# Technical Document Extraction: Attention Forward Speed Benchmark
## 1. Header Information
* **Title:** Attention forward speed, head dim 128 (H100 80GB SXM5)
* **Hardware Context:** NVIDIA H100 80GB SXM5 GPU.
* **Operation:** Attention forward pass with a head dimension of 128.
## 2. Chart Structure and Metadata
* **Chart Type:** Grouped Bar Chart.
* **Y-Axis Label:** Speed (TFLOPS/s)
* **Y-Axis Scale:** 0 to 1200, with major markers at 400, 800, and 1200.
* **X-Axis Label:** Sequence length
* **X-Axis Categories:** 512, 1k, 2k, 4k, 8k, 16k.
* **Legend Placement:** Top-left.
* **Legend Categories:**
* **Triton:** Green bar
* **cuDNN:** Red bar
* **FlashAttention-3:** Purple bar
## 3. Data Extraction and Trend Analysis
### Trend Verification
* **Triton (Green):** Shows a steady, monotonic upward trend as sequence length increases, starting at 408 and plateauing around 630-635 TFLOPS/s at higher sequence lengths.
* **cuDNN (Red):** Shows a sharp upward trend from 512 to 8k sequence lengths, significantly outperforming Triton at all points. It appears to reach a near-saturation point at 16k.
* **FlashAttention-3 (Purple):** Shows the most aggressive growth curve. It starts as the slowest performer at sequence length 512 but surpasses Triton at 2k and matches/slightly exceeds cuDNN at 8k and 16k.
### Data Table (Reconstructed)
Values are extracted from the labels positioned above each individual bar.

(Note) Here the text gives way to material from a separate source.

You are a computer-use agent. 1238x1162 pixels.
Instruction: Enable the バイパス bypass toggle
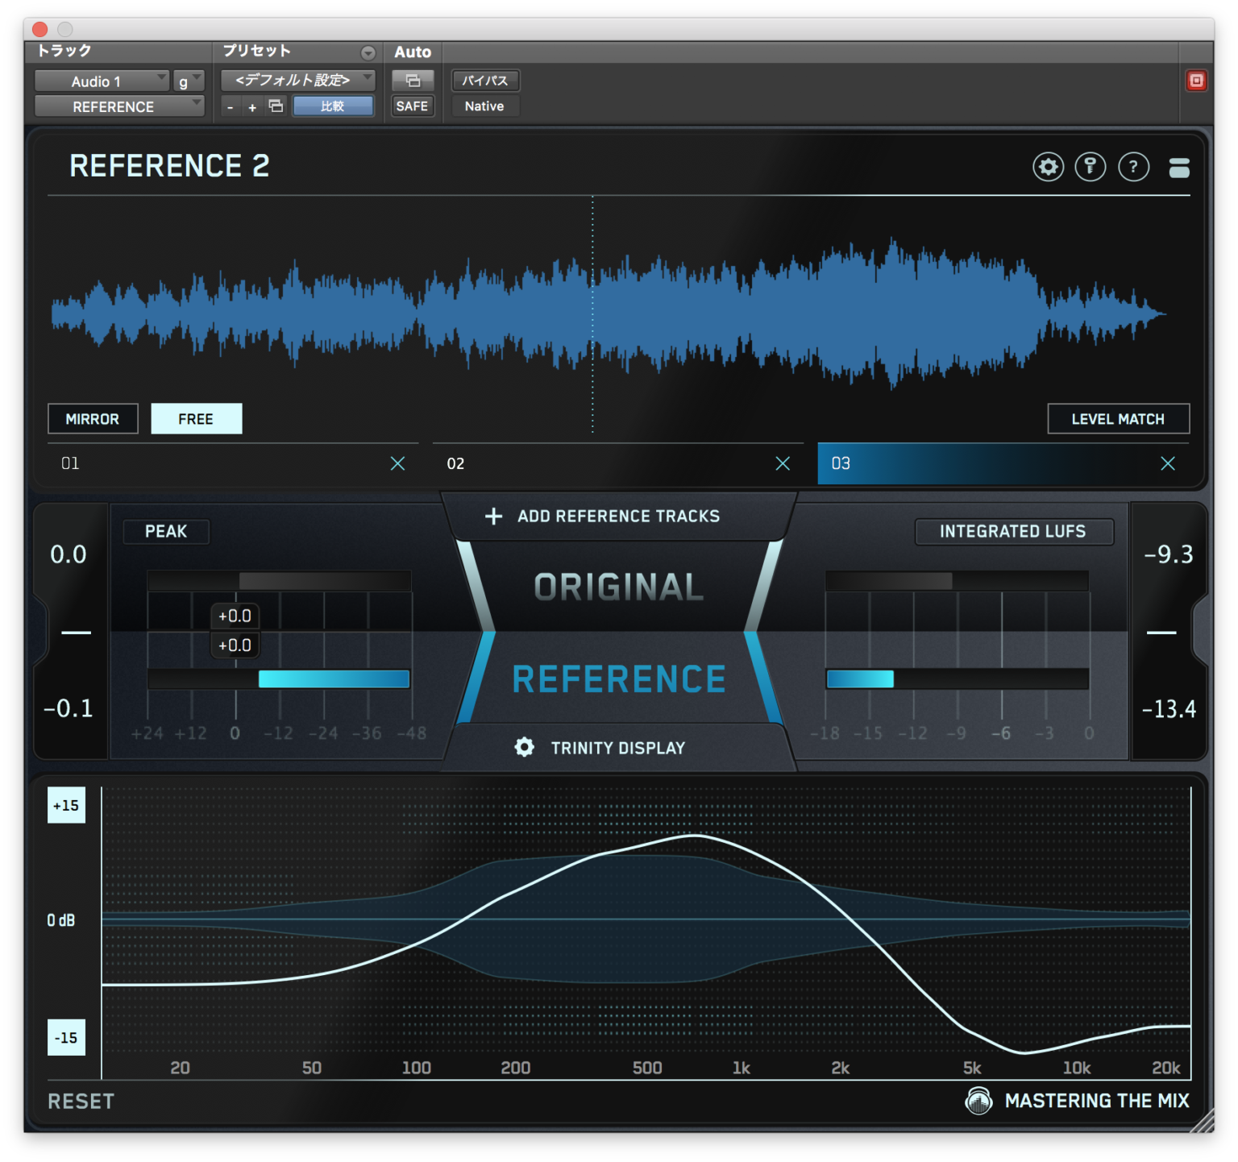coord(484,80)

| Sequence Length | Triton (Green) | cuDNN (Red) | FlashAttention-3 (Purple) |
| :--- | :--- | :--- | :--- |
| **512** | 408 | 617 | 348 |
| **1k** | 502 | 751 | 596 |
| **2k** | 563 | 886 | 733 |
| **4k** | 605 | 864 | 918 |
| **8k** | 630 | 971 | 974 |
| **16k** | 635 | 1005 | 1008 |
## 4. Component Analysis & Key Findings
* **Performance Scaling:** All three implementations benefit from longer sequence lengths, which likely allows for better GPU utilization and occupancy.
* **Crossover Points:**
* FlashAttention-3 is less efficient than cuDNN and Triton at very short sequences (512).
* FlashAttention-3 overtakes Triton between 512 and 1k.

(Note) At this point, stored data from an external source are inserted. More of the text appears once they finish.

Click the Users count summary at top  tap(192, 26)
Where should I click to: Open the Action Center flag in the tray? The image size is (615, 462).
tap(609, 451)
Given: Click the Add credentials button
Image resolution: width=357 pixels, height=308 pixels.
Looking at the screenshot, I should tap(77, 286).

* FlashAttention-3 overtakes cuDNN between 2k and 4k.
* **Peak Performance:** FlashAttention-3 achieves the highest recorded throughput in this set at **1008 TFLOPS/s** at a sequence length of 16k, closely followed by cuDNN at **1005 TFLOPS/s**.
* **Efficiency Gap:** At the 16k sequence length, FlashAttention-3 and cuDNN are approximately **58% faster** than the Triton implementation.